--- START ---
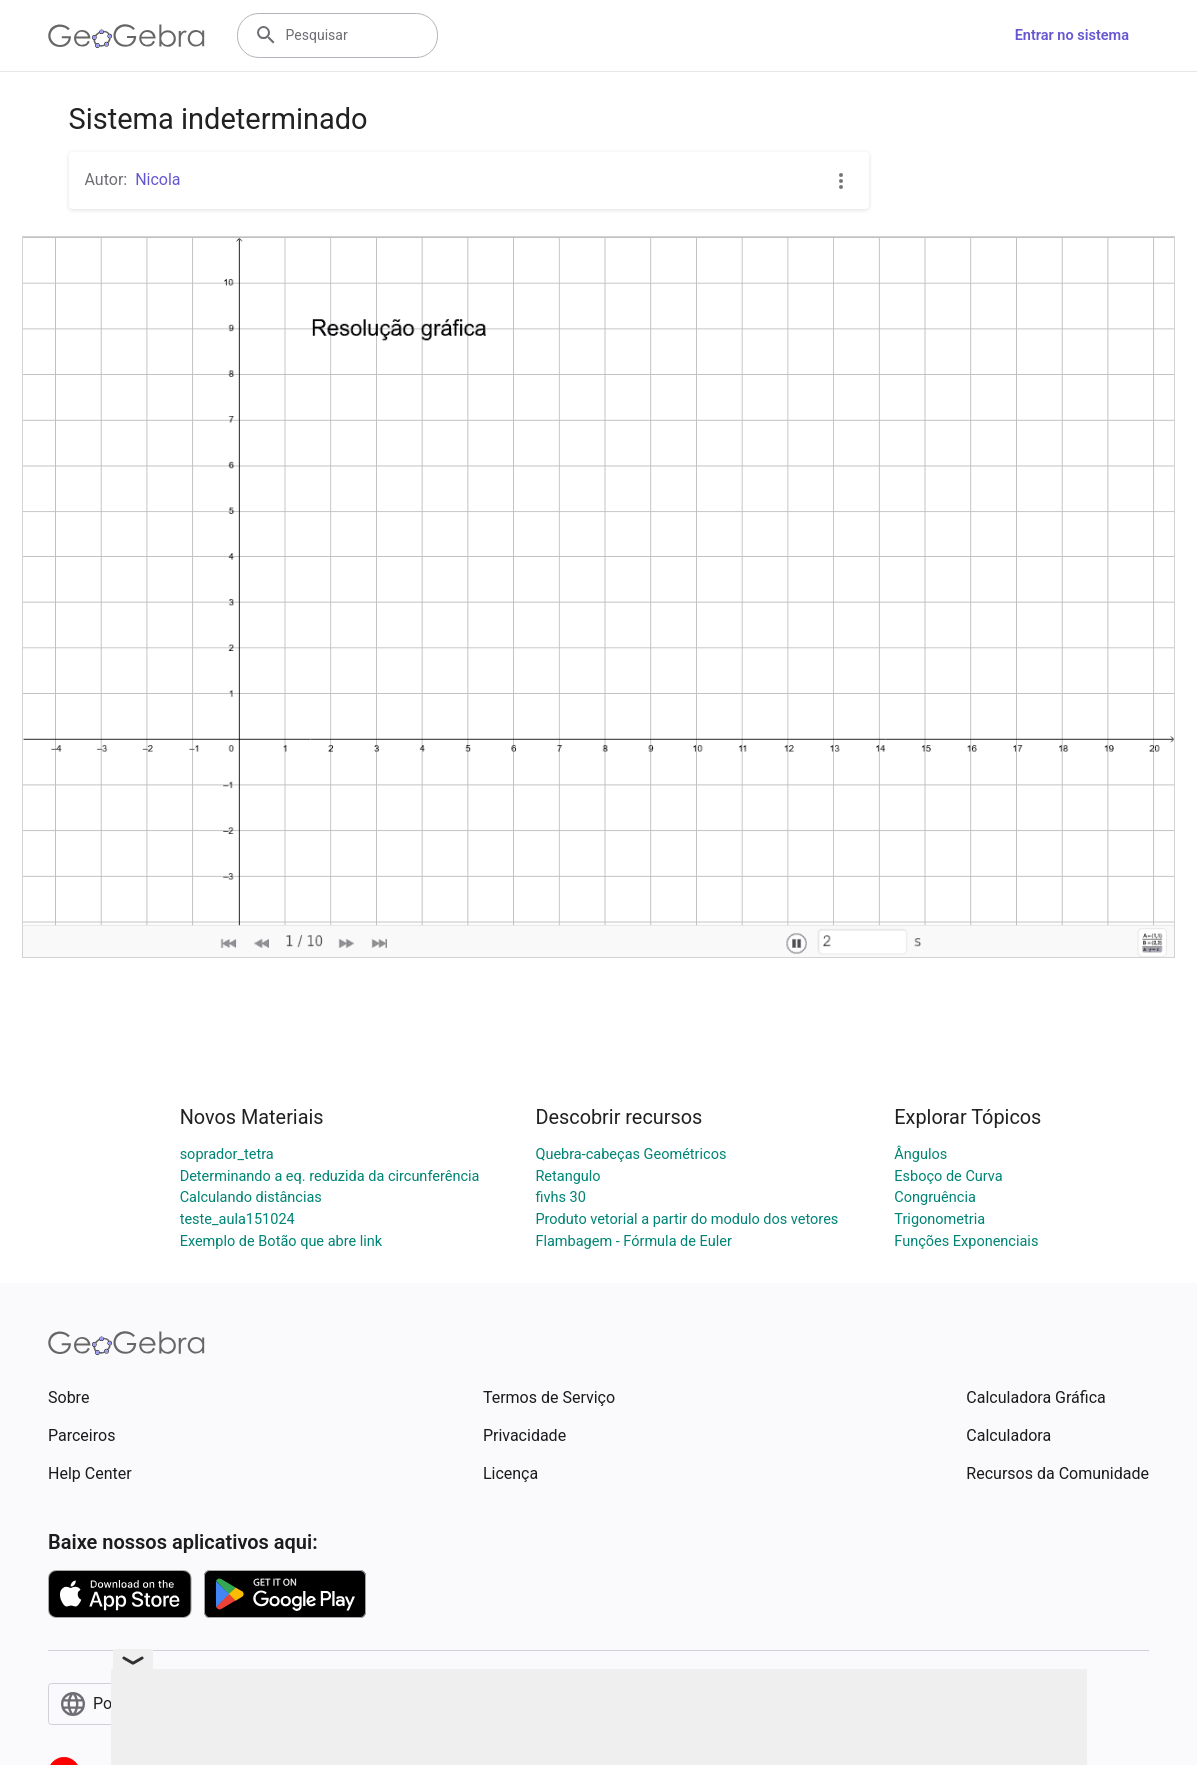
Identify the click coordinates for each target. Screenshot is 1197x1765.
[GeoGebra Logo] (126, 36)
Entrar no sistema (1072, 35)
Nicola (157, 179)
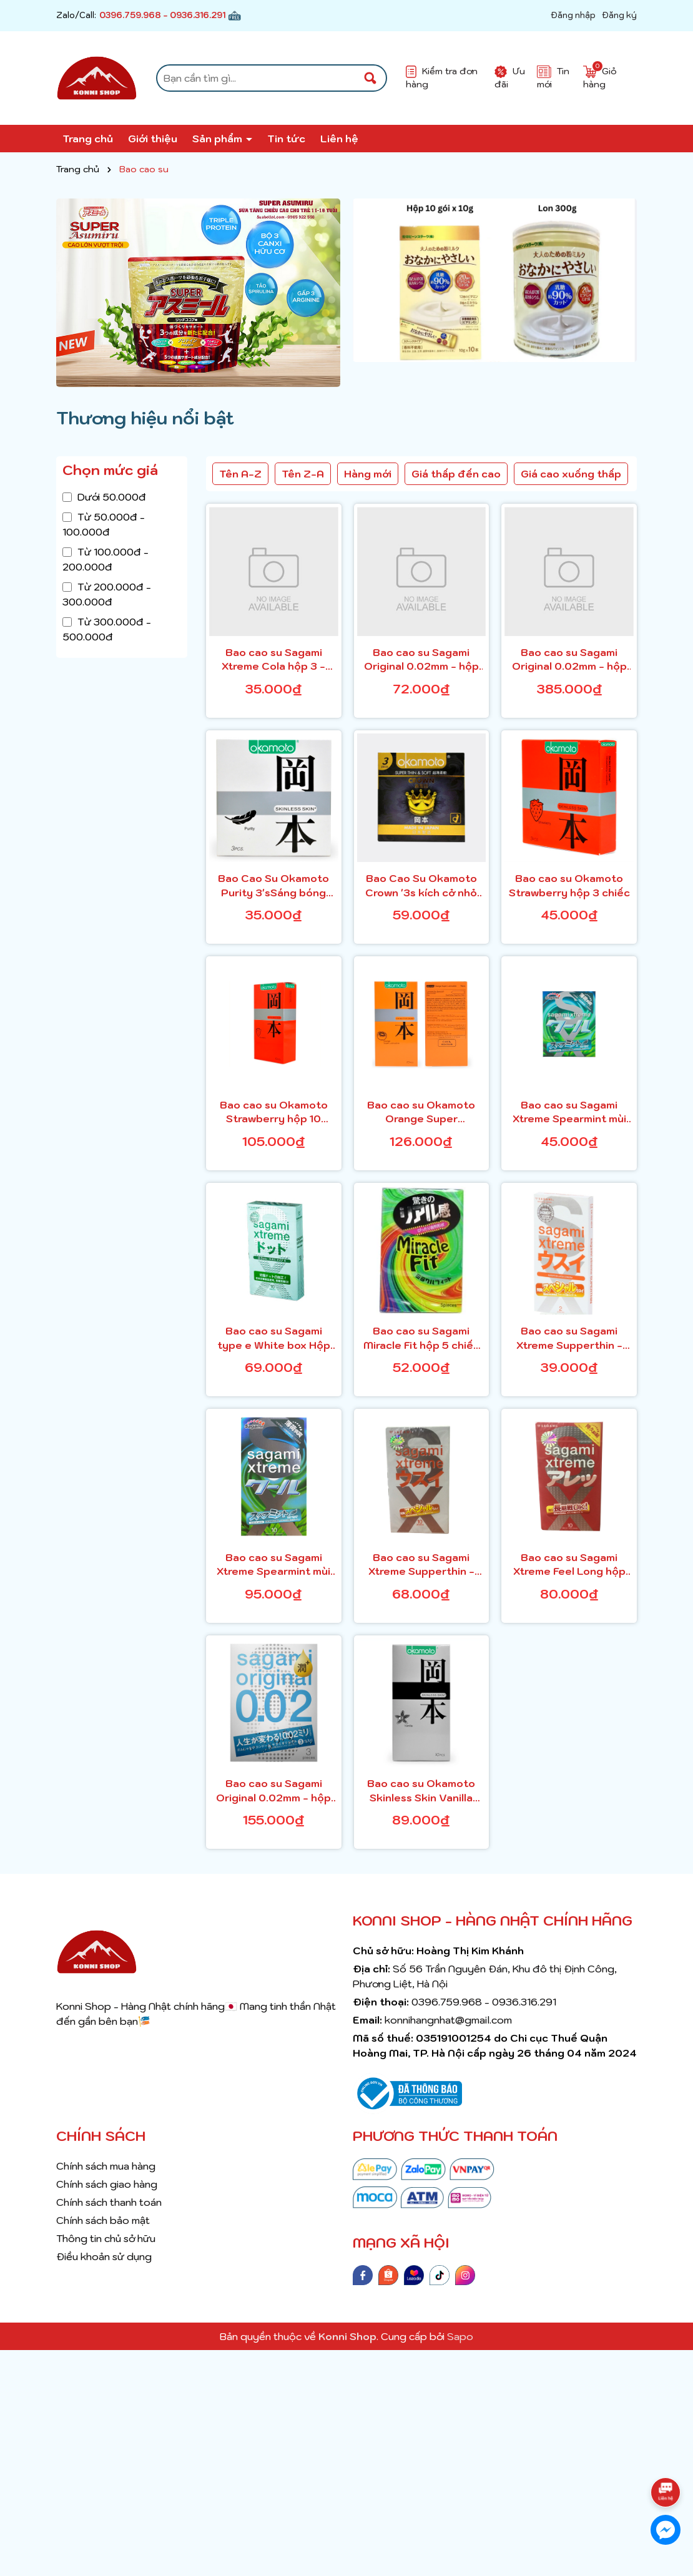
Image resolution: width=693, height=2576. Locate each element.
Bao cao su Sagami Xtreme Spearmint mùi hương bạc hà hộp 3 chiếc (569, 1112)
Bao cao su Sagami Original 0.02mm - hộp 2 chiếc (421, 659)
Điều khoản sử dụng (104, 2256)
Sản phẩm (218, 138)
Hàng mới (367, 474)
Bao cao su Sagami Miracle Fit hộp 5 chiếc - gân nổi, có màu (421, 1338)
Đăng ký (619, 15)
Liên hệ (339, 138)
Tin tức (286, 138)
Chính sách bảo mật (103, 2220)
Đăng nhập (573, 15)
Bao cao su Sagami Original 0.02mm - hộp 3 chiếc (273, 1791)
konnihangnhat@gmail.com (448, 2020)
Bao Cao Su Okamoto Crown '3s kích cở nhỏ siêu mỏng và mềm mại (421, 885)
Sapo (460, 2336)
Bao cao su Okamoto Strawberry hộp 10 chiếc (274, 1112)
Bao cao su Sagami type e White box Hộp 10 (273, 1338)
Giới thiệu (152, 138)
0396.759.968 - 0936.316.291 (162, 15)
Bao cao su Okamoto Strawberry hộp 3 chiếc (569, 885)
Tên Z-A (303, 474)
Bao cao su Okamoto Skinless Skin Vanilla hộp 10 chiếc (421, 1791)
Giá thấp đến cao (456, 474)
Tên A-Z (240, 474)
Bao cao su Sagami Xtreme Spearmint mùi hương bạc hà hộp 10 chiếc (273, 1565)
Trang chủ (87, 138)
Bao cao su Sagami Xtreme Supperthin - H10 (421, 1565)
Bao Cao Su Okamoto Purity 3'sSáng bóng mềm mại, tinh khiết (273, 885)
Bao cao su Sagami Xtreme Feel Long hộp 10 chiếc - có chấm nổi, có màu (569, 1565)
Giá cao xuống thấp (571, 474)
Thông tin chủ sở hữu (105, 2238)
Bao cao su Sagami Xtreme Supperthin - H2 (569, 1338)
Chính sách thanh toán (109, 2202)
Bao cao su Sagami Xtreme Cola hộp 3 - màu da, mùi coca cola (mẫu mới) (274, 659)
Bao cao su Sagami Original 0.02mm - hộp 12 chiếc (569, 659)
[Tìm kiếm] (370, 78)
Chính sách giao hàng (106, 2184)
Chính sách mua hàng (105, 2166)
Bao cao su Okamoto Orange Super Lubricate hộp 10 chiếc (421, 1112)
--- END ---
- Exercise directions: Copy the lines of the material from the one that contains "Bao cao su Sagami Original 0.02mm - hộp 3" through the one that contains "Giới thiệu (152, 138)", with both of those lines included. Include the text of each line, and multiply every coordinate in the answers by 2.5, rounding to the nearest whole number with halves rounded up.

- Complete output:
Bao cao su Sagami Original 0.02mm - hộp 3 chiếc (683, 4478)
konnihangnhat@gmail.com (1120, 5050)
Bao Cao Su Okamoto Crown '3s kích cở nhỏ siêu mỏng và mềm mại (1053, 2213)
Sapo (1150, 5840)
Bao cao su Okamoto Strawberry hộp 10 chiếc (685, 2780)
Bao cao su Sagami type e White box Hộp 10 (683, 3345)
Giới thiệu (380, 345)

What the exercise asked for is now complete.